Go through the entries below. Copy each line in which "Given" appears.

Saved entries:
============================================================

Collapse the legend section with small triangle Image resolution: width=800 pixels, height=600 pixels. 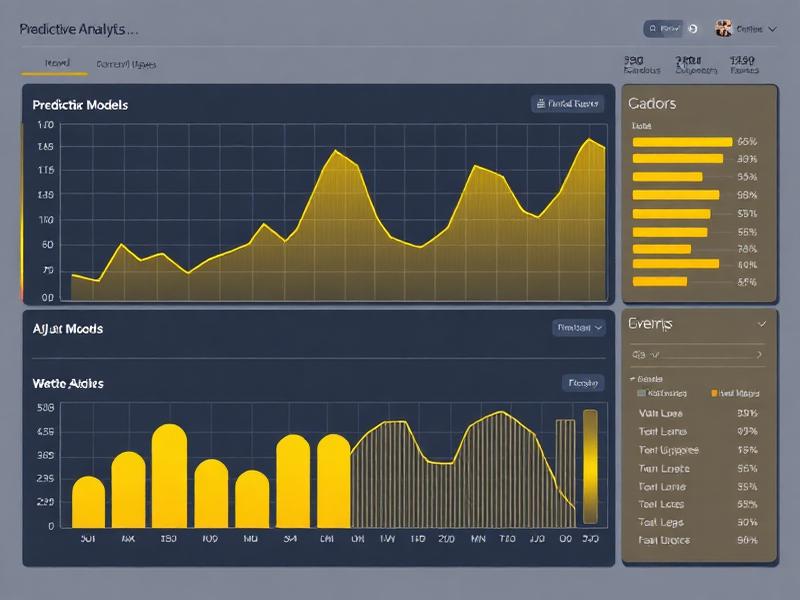tap(631, 379)
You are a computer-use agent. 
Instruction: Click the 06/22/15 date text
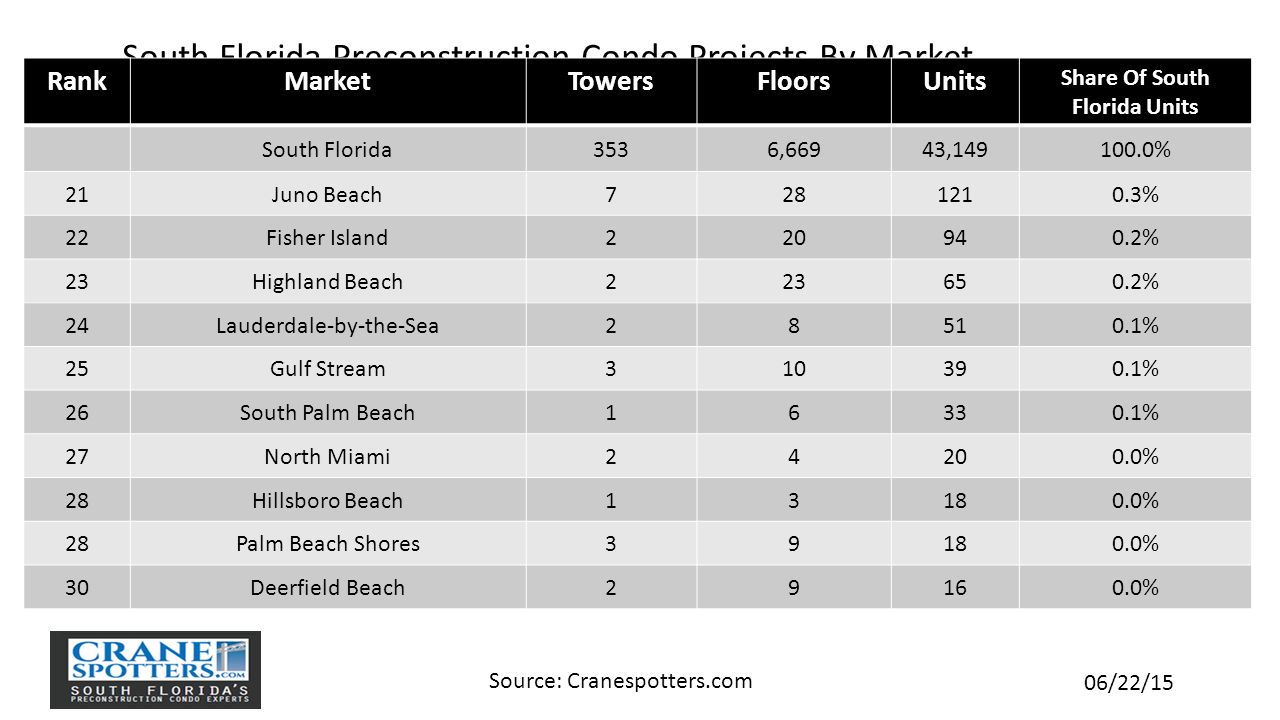pyautogui.click(x=1129, y=683)
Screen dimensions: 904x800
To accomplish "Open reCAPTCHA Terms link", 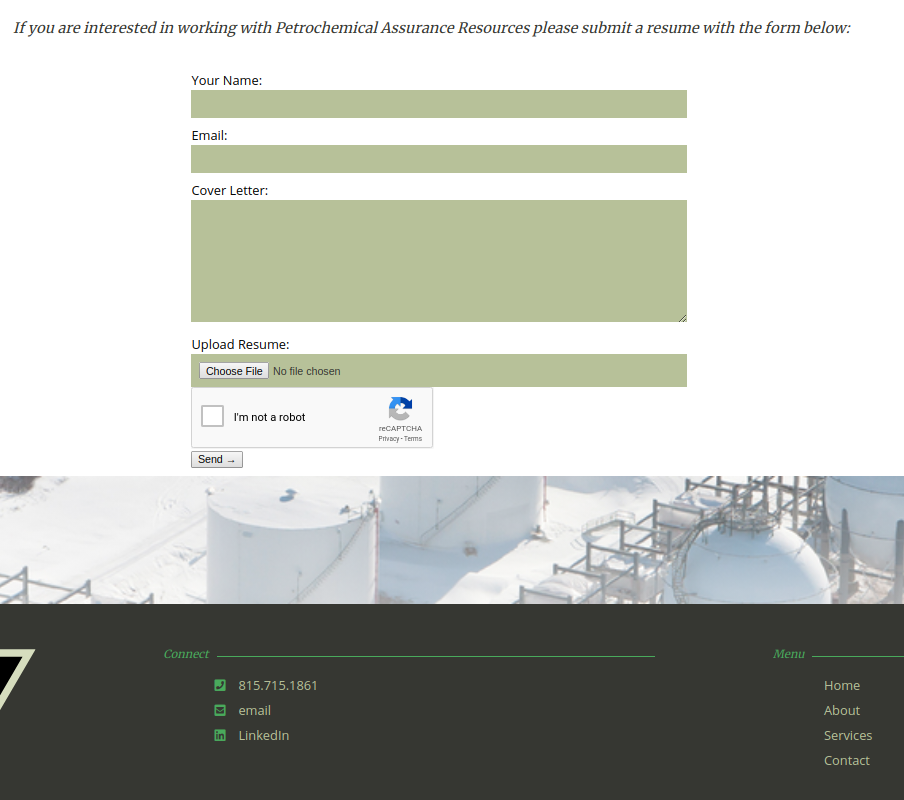I will (413, 439).
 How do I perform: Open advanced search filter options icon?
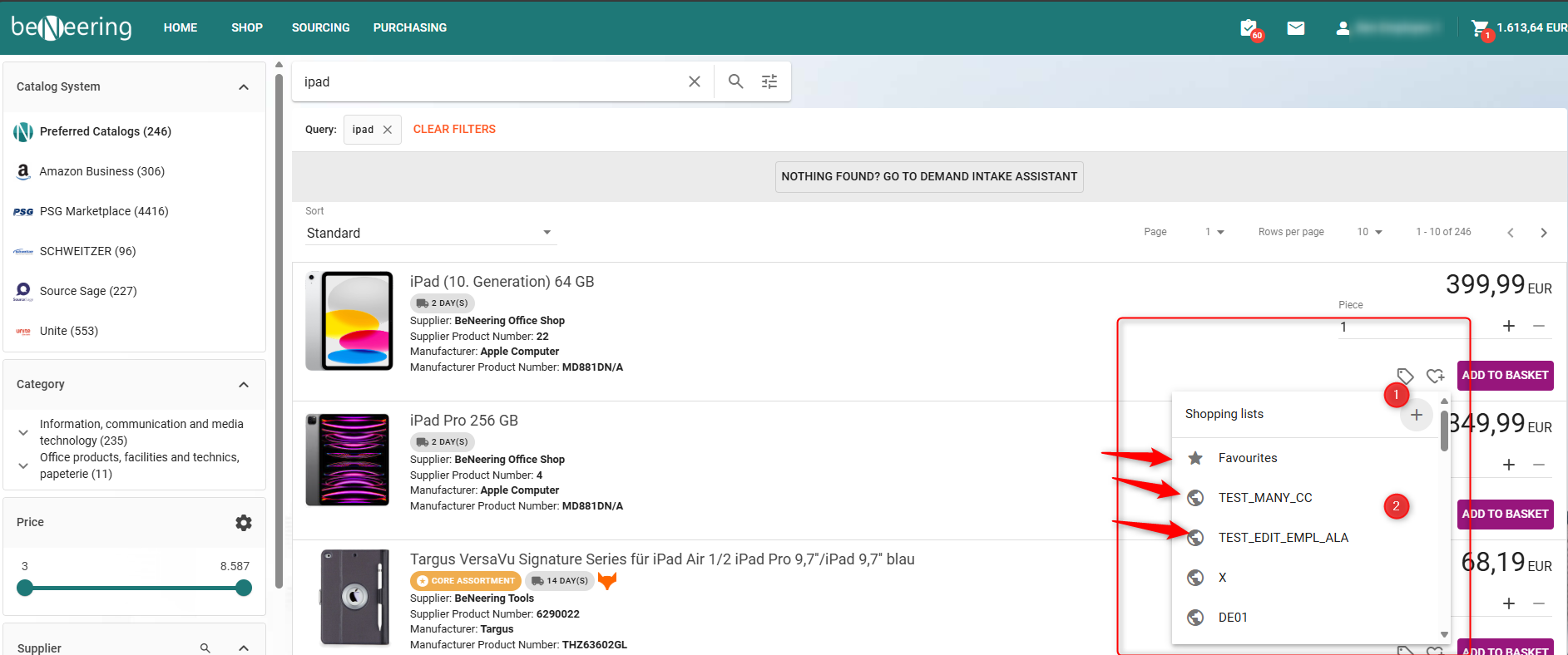pos(769,81)
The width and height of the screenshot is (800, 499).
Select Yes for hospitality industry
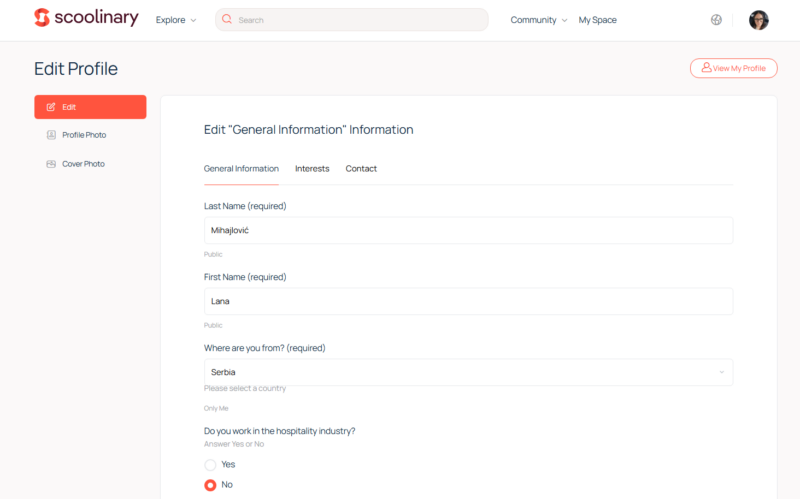tap(210, 465)
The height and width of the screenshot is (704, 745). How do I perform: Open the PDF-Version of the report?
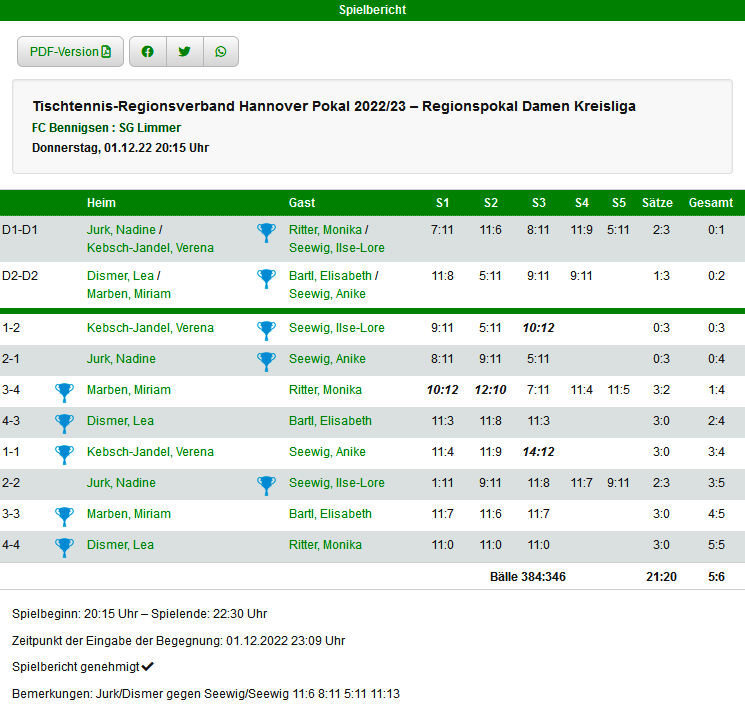click(70, 52)
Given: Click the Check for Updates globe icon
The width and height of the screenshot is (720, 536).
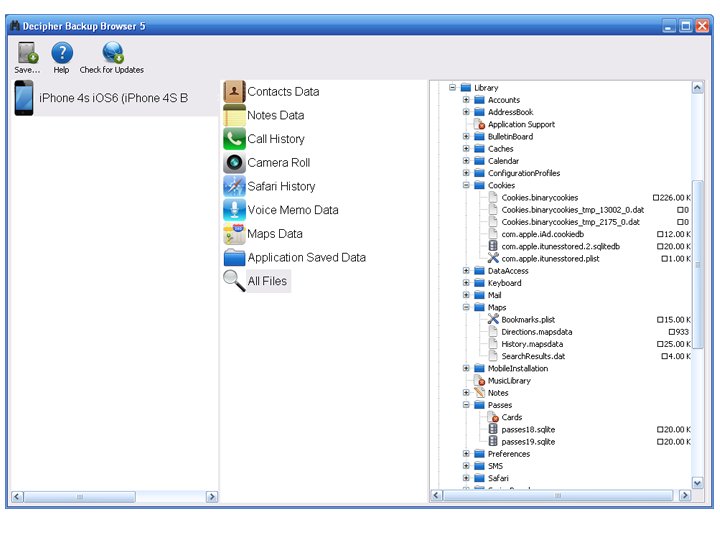Looking at the screenshot, I should 112,53.
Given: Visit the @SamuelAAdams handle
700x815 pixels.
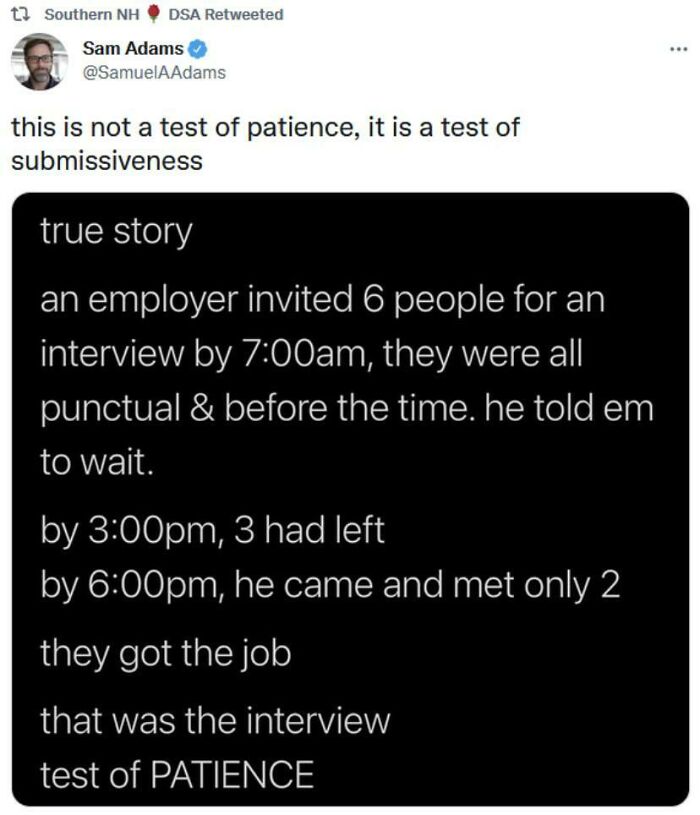Looking at the screenshot, I should click(155, 72).
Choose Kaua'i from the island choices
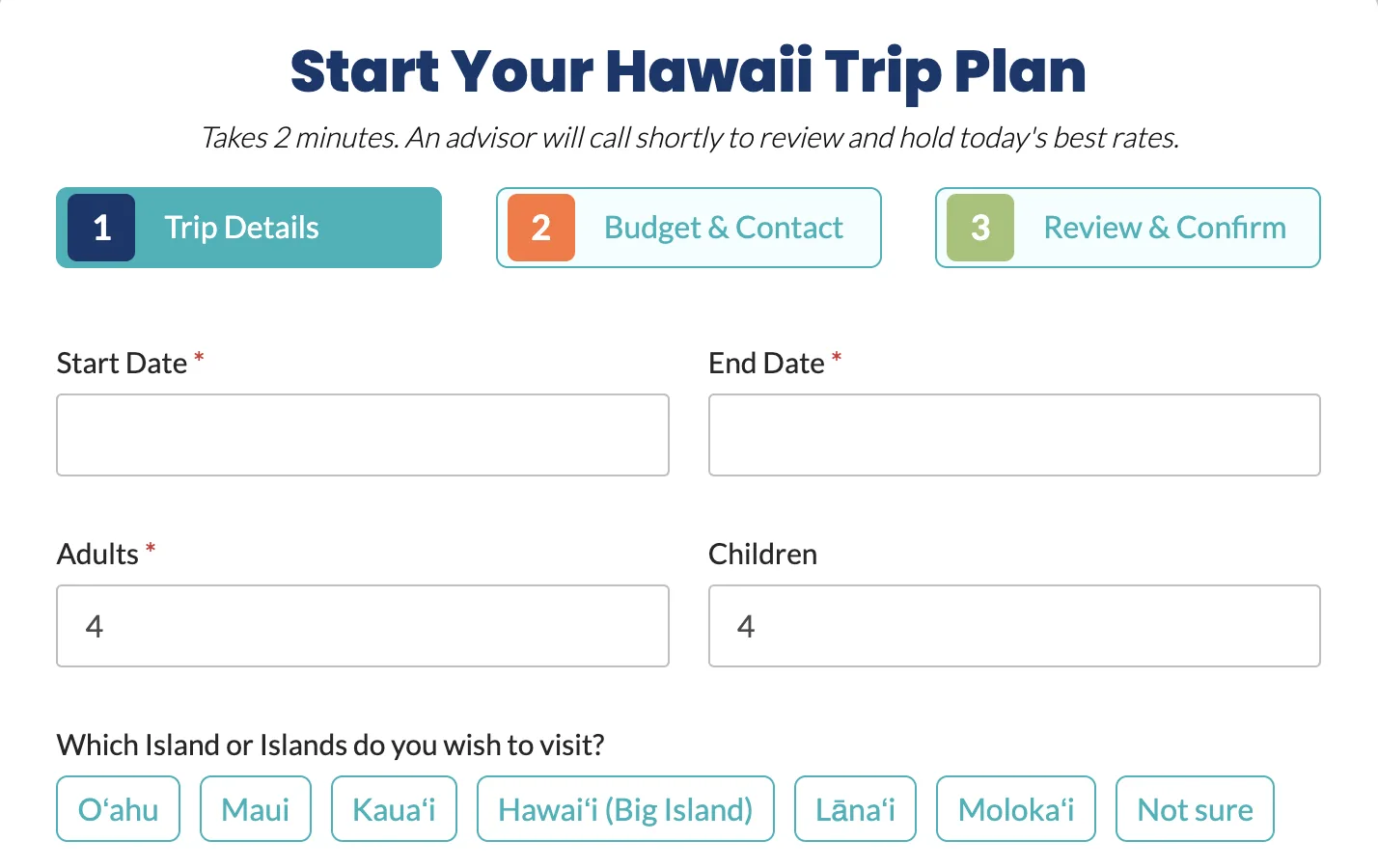Image resolution: width=1378 pixels, height=868 pixels. (394, 809)
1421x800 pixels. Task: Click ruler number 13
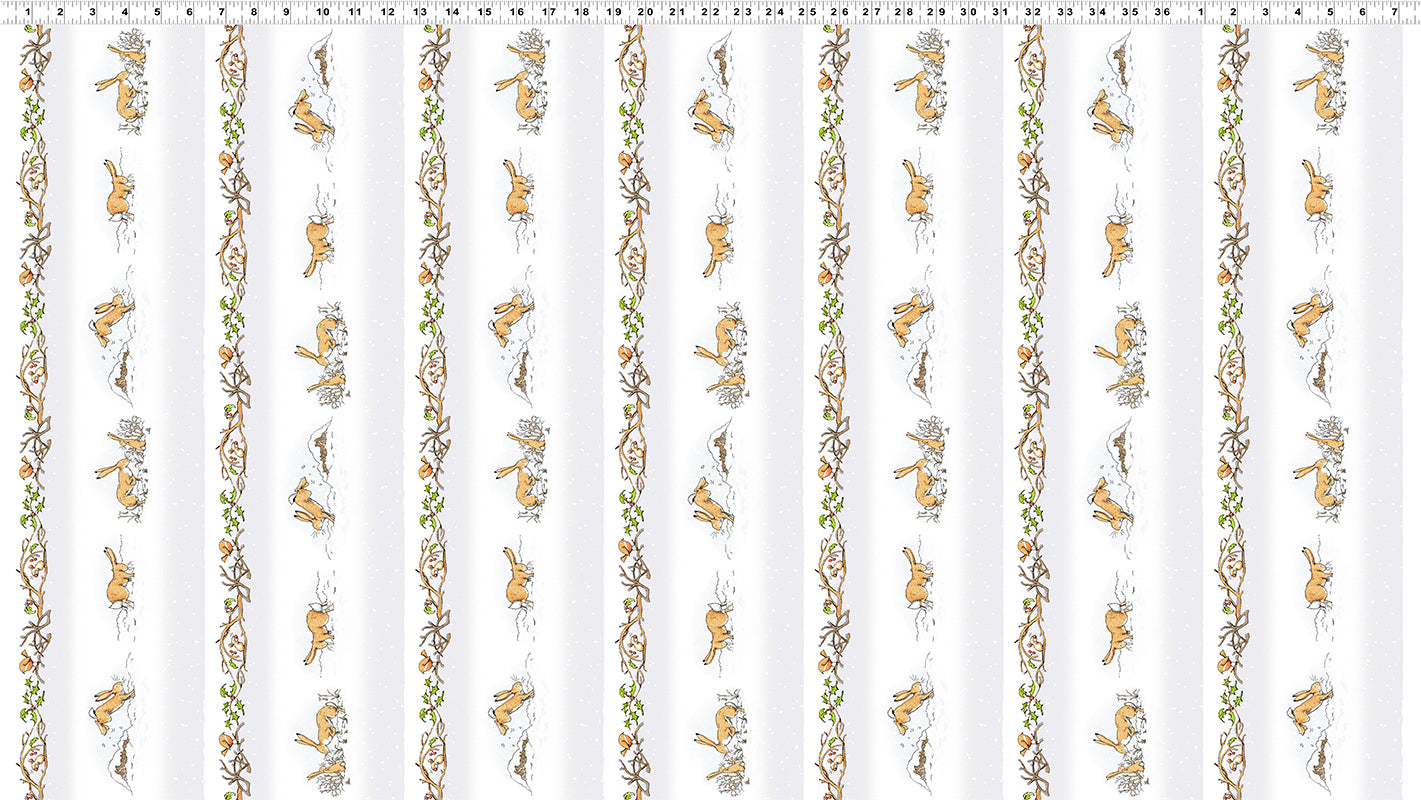click(419, 13)
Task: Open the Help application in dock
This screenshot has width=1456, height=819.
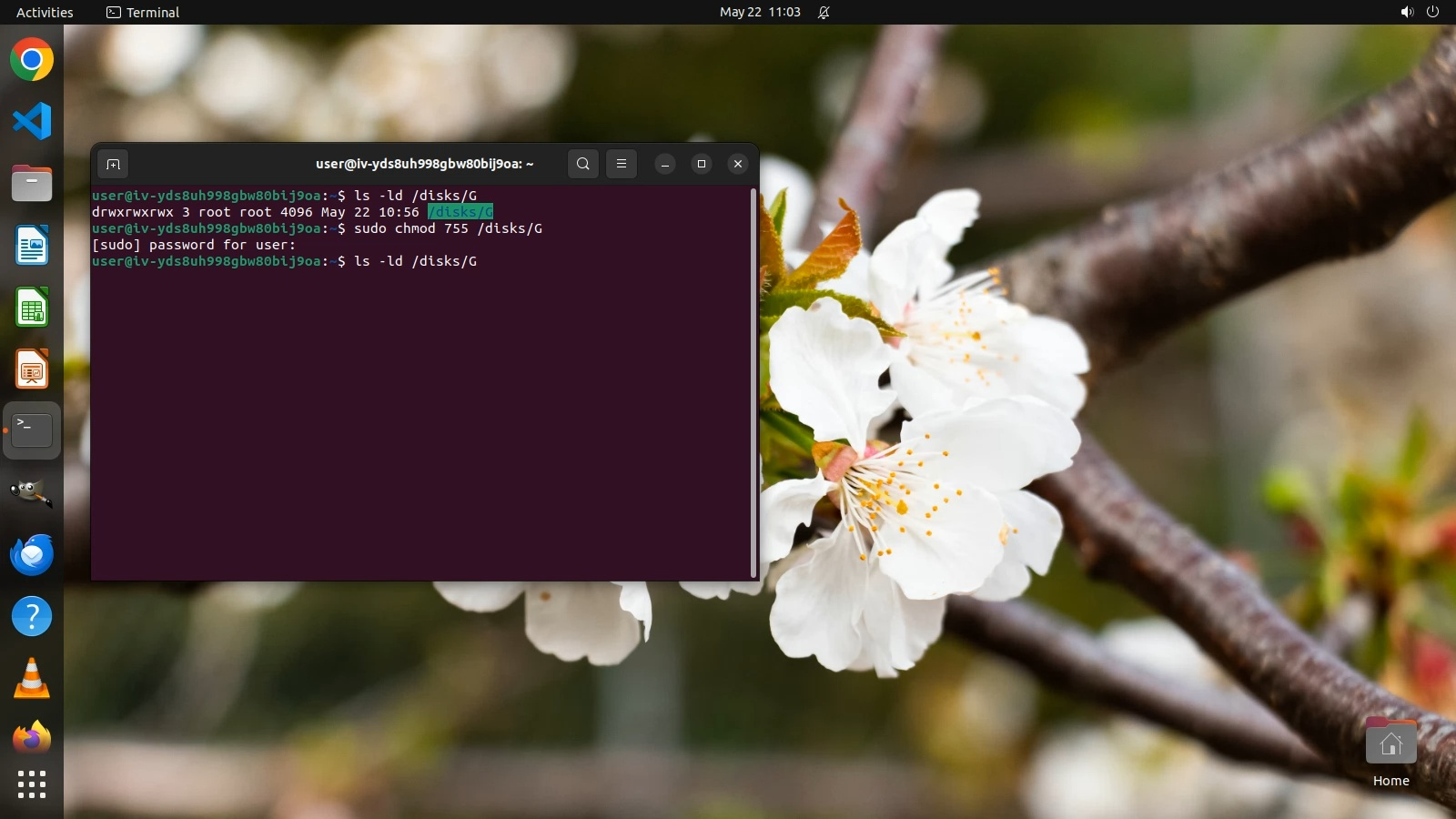Action: (x=32, y=617)
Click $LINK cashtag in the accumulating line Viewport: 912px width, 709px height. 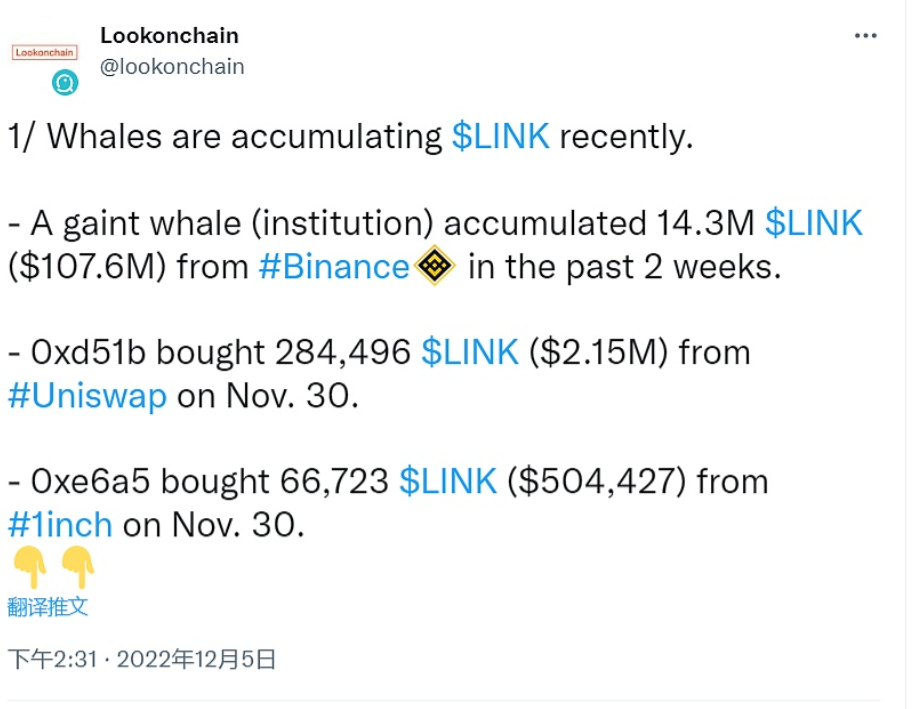tap(500, 137)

============================================================

SOLUTION:
Given: Click the Check for Updates globe icon
Given: Visit the @SamuelAAdams handle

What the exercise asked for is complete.